### Work instructions
Return each record exactly as it appears, so that nothing is dropped or altered.

*** Material for this task Section Begins ***

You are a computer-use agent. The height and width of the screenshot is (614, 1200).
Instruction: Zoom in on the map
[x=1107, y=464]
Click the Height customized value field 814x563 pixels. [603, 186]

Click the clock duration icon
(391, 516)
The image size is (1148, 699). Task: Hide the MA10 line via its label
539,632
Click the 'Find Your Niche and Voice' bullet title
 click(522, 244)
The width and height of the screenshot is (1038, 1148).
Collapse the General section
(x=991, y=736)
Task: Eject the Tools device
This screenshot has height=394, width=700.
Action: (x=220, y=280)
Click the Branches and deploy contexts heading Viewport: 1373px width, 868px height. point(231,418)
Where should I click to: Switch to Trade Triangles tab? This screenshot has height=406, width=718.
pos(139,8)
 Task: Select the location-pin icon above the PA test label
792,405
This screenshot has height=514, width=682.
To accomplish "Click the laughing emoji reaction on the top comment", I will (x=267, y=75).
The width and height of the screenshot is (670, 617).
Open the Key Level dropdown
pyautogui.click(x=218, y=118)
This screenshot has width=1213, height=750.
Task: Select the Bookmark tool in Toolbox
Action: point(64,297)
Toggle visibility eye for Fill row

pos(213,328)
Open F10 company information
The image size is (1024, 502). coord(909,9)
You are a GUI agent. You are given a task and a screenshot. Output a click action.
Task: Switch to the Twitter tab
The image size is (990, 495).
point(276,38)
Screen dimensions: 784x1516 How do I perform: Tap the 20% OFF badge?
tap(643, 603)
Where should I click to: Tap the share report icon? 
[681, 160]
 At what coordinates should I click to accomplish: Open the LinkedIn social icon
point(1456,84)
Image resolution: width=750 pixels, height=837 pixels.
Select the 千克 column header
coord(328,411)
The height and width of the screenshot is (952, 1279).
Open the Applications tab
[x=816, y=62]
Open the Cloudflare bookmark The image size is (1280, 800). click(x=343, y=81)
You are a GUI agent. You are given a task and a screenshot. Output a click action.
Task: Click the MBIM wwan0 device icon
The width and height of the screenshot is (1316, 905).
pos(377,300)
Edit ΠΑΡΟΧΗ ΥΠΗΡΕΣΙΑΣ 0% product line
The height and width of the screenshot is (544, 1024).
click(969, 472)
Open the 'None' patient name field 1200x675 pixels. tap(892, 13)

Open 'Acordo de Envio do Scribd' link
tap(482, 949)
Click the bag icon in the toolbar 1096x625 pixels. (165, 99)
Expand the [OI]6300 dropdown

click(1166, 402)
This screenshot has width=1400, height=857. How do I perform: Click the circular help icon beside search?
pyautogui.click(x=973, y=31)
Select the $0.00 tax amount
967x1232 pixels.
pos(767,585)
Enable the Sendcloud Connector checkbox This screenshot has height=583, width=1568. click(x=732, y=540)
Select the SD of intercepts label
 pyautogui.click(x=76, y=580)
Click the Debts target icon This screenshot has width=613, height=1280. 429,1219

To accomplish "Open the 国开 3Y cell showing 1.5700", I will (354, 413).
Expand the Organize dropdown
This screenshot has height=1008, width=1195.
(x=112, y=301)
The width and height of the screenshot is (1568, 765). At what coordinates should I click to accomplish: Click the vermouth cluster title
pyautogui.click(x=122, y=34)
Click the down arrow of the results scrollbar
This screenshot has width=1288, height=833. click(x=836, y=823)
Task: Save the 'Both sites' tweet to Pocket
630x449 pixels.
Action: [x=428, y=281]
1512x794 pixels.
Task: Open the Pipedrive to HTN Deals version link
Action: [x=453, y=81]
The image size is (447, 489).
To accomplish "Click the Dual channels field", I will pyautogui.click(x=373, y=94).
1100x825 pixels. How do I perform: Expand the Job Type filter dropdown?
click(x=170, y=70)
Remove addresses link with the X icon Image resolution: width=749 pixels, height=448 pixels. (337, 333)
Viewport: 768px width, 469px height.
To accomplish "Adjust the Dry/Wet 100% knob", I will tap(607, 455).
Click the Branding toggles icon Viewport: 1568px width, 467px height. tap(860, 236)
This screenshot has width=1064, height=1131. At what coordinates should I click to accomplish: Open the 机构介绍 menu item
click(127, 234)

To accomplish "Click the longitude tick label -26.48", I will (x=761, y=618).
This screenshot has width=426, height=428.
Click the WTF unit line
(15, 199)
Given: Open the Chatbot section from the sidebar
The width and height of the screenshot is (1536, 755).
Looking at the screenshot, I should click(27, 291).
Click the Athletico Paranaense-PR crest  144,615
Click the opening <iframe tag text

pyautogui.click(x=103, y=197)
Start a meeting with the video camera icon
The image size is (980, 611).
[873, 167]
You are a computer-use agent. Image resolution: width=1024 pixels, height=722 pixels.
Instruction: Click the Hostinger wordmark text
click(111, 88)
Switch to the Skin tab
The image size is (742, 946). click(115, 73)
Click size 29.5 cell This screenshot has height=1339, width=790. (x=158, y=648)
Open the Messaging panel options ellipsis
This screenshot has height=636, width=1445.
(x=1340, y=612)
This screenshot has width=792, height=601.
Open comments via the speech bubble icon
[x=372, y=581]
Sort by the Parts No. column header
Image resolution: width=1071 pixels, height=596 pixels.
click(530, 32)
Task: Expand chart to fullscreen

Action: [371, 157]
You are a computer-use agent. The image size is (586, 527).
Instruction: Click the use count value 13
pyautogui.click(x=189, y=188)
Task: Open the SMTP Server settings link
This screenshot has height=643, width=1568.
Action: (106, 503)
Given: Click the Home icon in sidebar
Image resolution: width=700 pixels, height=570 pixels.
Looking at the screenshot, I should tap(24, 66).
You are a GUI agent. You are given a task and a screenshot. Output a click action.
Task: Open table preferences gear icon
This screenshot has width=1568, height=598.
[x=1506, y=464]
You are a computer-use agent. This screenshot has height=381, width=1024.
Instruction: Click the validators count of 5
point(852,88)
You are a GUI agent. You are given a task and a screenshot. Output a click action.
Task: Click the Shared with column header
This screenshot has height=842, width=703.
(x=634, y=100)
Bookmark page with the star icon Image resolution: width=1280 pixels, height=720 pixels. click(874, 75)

*** Material for this task Section Ends ***

### Reply to the task
You are a computer-use agent. The height and width of the screenshot is (614, 1200).
Instruction: Zoom in on the map
[x=1107, y=464]
Click the Height customized value field 814x563 pixels. [603, 186]

Click the clock duration icon
(391, 516)
The image size is (1148, 699). Task: Hide the MA10 line via its label
539,632
Click the 'Find Your Niche and Voice' bullet title
 click(522, 244)
The width and height of the screenshot is (1038, 1148).
Collapse the General section
(x=991, y=736)
Task: Eject the Tools device
This screenshot has height=394, width=700.
Action: (x=220, y=280)
Click the Branches and deploy contexts heading Viewport: 1373px width, 868px height. point(231,418)
Where should I click to: Switch to Trade Triangles tab? This screenshot has height=406, width=718.
pos(139,8)
 Task: Select the location-pin icon above the PA test label
792,405
This screenshot has height=514, width=682.
To accomplish "Click the laughing emoji reaction on the top comment", I will (x=267, y=75).
The width and height of the screenshot is (670, 617).
Open the Key Level dropdown
pyautogui.click(x=218, y=118)
This screenshot has width=1213, height=750.
Task: Select the Bookmark tool in Toolbox
Action: point(64,297)
Toggle visibility eye for Fill row

pos(213,328)
Open F10 company information
The image size is (1024, 502). coord(909,9)
You are a GUI agent. You are given a task and a screenshot. Output a click action.
Task: Switch to the Twitter tab
The image size is (990, 495).
point(276,38)
Screen dimensions: 784x1516 How do I perform: Tap the 20% OFF badge?
tap(643, 603)
Where should I click to: Tap the share report icon? 
[681, 160]
 At what coordinates should I click to accomplish: Open the LinkedIn social icon
point(1456,84)
Image resolution: width=750 pixels, height=837 pixels.
Select the 千克 column header
coord(328,411)
The height and width of the screenshot is (952, 1279).
Open the Applications tab
[x=816, y=62]
Open the Cloudflare bookmark The image size is (1280, 800). click(x=343, y=81)
You are a GUI agent. You are given a task and a screenshot. Output a click action.
Task: Click the MBIM wwan0 device icon
The width and height of the screenshot is (1316, 905).
pos(377,300)
Edit ΠΑΡΟΧΗ ΥΠΗΡΕΣΙΑΣ 0% product line
The height and width of the screenshot is (544, 1024).
click(969, 472)
Open the 'None' patient name field 1200x675 pixels. tap(892, 13)

Open 'Acordo de Envio do Scribd' link
tap(482, 949)
Click the bag icon in the toolbar 1096x625 pixels. (165, 99)
Expand the [OI]6300 dropdown

click(1166, 402)
This screenshot has width=1400, height=857. How do I perform: Click the circular help icon beside search?
pyautogui.click(x=973, y=31)
Select the $0.00 tax amount
967x1232 pixels.
pos(767,585)
Enable the Sendcloud Connector checkbox This screenshot has height=583, width=1568. click(x=732, y=540)
Select the SD of intercepts label
 pyautogui.click(x=76, y=580)
Click the Debts target icon This screenshot has width=613, height=1280. 429,1219

To accomplish "Open the 国开 3Y cell showing 1.5700", I will (354, 413).
Expand the Organize dropdown
This screenshot has height=1008, width=1195.
(x=112, y=301)
The width and height of the screenshot is (1568, 765). At what coordinates should I click to accomplish: Click the vermouth cluster title
pyautogui.click(x=122, y=34)
Click the down arrow of the results scrollbar
This screenshot has width=1288, height=833. click(x=836, y=823)
Task: Save the 'Both sites' tweet to Pocket
630x449 pixels.
Action: [x=428, y=281]
1512x794 pixels.
Task: Open the Pipedrive to HTN Deals version link
Action: [x=453, y=81]
The image size is (447, 489).
To accomplish "Click the Dual channels field", I will pyautogui.click(x=373, y=94).
1100x825 pixels. How do I perform: Expand the Job Type filter dropdown?
click(x=170, y=70)
Remove addresses link with the X icon Image resolution: width=749 pixels, height=448 pixels. (337, 333)
Viewport: 768px width, 469px height.
To accomplish "Adjust the Dry/Wet 100% knob", I will tap(607, 455).
Click the Branding toggles icon Viewport: 1568px width, 467px height. tap(860, 236)
This screenshot has width=1064, height=1131. At what coordinates should I click to accomplish: Open the 机构介绍 menu item
click(127, 234)

To accomplish "Click the longitude tick label -26.48", I will (x=761, y=618).
This screenshot has width=426, height=428.
Click the WTF unit line
(15, 199)
Given: Open the Chatbot section from the sidebar
The width and height of the screenshot is (1536, 755).
Looking at the screenshot, I should click(27, 291).
Click the Athletico Paranaense-PR crest  144,615
Click the opening <iframe tag text

pyautogui.click(x=103, y=197)
Start a meeting with the video camera icon
The image size is (980, 611).
[873, 167]
You are a computer-use agent. Image resolution: width=1024 pixels, height=722 pixels.
Instruction: Click the Hostinger wordmark text
click(111, 88)
Switch to the Skin tab
The image size is (742, 946). click(115, 73)
Click size 29.5 cell This screenshot has height=1339, width=790. (x=158, y=648)
Open the Messaging panel options ellipsis
This screenshot has height=636, width=1445.
(x=1340, y=612)
This screenshot has width=792, height=601.
Open comments via the speech bubble icon
[x=372, y=581]
Sort by the Parts No. column header
Image resolution: width=1071 pixels, height=596 pixels.
click(530, 32)
Task: Expand chart to fullscreen

Action: [371, 157]
You are a computer-use agent. The image size is (586, 527).
Instruction: Click the use count value 13
pyautogui.click(x=189, y=188)
Task: Open the SMTP Server settings link
This screenshot has height=643, width=1568.
Action: (106, 503)
Given: Click the Home icon in sidebar
Image resolution: width=700 pixels, height=570 pixels.
Looking at the screenshot, I should tap(24, 66).
You are a GUI agent. You are given a task and a screenshot. Output a click action.
Task: Open table preferences gear icon
This screenshot has width=1568, height=598.
[x=1506, y=464]
You are a computer-use agent. This screenshot has height=381, width=1024.
Instruction: Click the validators count of 5
point(852,88)
You are a GUI agent. You are given a task and a screenshot. Output a click action.
Task: Click the Shared with column header
This screenshot has height=842, width=703.
(x=634, y=100)
Bookmark page with the star icon Image resolution: width=1280 pixels, height=720 pixels. click(874, 75)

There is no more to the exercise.